> **Quoted passage**:
+---+
# Generate Data: Gather data, create prompts/payloads of different sizes
---------
*This notebook works best with the conda_python3 kernel on a ml.t3.medium machine*.

### This part of our solution design includes 

- running and downloading our specific dataset

- generating prompts as payloads of different sizes that we will send to our different model endpoints with different combinations of concurrency levels that we will later use to run inference and generate benchmarking metrics and visualizations.

#### This file will generate all data on wikiqa (english version) with prompt sizes 300 - 4000 token lengths in different payload sizes to send to the model endpoint during the inference pipeline. You will also be able to generate the normal wikiqa dataset from the actual 'long bench dataset'. This notebook then focuses on 3 main deliverables:

1. Loading the dataset that is stored within the dataset in the data directory.


2. Generating payloads: This notebook also converts the loaded datasets into payloads based on the input question and records the context length of the prompt to send as a part of the payload during running inferences on the deployed endpoints.

    - All of the prompts are saved in this data directory in a file named all_prompts.csv.
    

3. Constructing different sized payloads

#### Import all of the necessary libraries below to run this notebook

In [None]:
# if interactive mode is set to no -> pickup fmbench from Python installation path
# if interactive mode is set to yes -> pickup fmbench from the current path (one level above this notebook)
# if interactive mode is not defined -> pickup fmbench from the current path (one level above this notebook)
+---+
> **Raw data**:
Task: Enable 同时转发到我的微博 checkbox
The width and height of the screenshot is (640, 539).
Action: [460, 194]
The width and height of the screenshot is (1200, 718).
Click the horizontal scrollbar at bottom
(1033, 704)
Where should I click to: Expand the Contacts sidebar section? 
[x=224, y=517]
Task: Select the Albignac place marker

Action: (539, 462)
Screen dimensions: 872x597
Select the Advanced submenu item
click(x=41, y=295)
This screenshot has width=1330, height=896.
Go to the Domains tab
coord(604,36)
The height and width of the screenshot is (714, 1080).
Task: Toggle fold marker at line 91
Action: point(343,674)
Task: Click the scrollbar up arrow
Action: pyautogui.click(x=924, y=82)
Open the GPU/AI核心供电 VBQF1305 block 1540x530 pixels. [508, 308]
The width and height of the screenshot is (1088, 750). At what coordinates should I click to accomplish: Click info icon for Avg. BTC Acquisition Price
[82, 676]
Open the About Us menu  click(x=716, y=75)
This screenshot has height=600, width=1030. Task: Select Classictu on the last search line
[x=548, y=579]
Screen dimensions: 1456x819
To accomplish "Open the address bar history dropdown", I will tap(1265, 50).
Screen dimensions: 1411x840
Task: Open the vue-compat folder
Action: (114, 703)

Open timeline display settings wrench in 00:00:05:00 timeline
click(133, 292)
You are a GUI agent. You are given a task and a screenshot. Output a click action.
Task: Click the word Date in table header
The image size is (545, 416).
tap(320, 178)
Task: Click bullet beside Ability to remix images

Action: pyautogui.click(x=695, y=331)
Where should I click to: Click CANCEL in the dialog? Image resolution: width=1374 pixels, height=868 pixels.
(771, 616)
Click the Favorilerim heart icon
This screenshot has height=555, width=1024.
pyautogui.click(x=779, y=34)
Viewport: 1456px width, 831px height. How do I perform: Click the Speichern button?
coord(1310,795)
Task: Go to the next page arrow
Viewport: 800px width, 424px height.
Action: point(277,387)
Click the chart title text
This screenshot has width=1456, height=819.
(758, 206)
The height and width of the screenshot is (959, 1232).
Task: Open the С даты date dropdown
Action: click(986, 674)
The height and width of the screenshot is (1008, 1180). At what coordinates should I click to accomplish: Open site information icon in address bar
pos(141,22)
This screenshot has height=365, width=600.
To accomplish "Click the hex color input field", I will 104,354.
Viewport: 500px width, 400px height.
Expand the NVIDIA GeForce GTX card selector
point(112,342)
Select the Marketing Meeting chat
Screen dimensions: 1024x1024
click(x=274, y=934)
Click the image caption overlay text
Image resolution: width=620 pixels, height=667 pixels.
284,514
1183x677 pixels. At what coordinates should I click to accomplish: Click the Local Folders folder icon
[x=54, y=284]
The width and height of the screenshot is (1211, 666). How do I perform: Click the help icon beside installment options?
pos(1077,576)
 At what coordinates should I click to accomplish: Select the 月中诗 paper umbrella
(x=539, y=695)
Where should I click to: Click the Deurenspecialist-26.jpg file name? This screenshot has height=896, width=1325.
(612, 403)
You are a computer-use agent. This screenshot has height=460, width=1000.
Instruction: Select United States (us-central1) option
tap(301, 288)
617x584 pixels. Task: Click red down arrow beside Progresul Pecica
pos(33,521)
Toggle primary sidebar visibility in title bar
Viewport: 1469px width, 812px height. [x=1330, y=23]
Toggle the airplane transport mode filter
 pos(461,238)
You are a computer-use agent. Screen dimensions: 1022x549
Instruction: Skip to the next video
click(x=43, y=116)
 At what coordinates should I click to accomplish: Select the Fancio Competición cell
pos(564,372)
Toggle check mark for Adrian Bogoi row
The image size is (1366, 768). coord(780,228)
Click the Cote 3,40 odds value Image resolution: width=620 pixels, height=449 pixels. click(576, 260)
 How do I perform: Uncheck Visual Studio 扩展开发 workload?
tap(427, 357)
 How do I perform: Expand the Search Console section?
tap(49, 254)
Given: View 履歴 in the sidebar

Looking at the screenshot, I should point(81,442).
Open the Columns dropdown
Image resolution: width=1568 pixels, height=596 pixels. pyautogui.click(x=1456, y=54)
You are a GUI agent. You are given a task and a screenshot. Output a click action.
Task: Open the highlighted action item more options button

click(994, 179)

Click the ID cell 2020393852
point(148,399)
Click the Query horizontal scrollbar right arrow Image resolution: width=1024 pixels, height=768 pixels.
+---+
> **Required tasks**:
**1.** Reproduce the part of the notebook text that opens with the words containing "#### This file" and closes with "the data directory.".
**2.** According to the notebook text, what is the name of the file that all prompts are saved in?
The items are separate from the notebook text and unrelated to it.

> **Completed exercise**:
**1.**
#### This file will generate all data on wikiqa (english version) with prompt sizes 300 - 4000 token lengths in different payload sizes to send to the model endpoint during the inference pipeline. You will also be able to generate the normal wikiqa dataset from the actual 'long bench dataset'. This notebook then focuses on 3 main deliverables:

1. Loading the dataset that is stored within the dataset in the data directory.

**2.** all_prompts.csv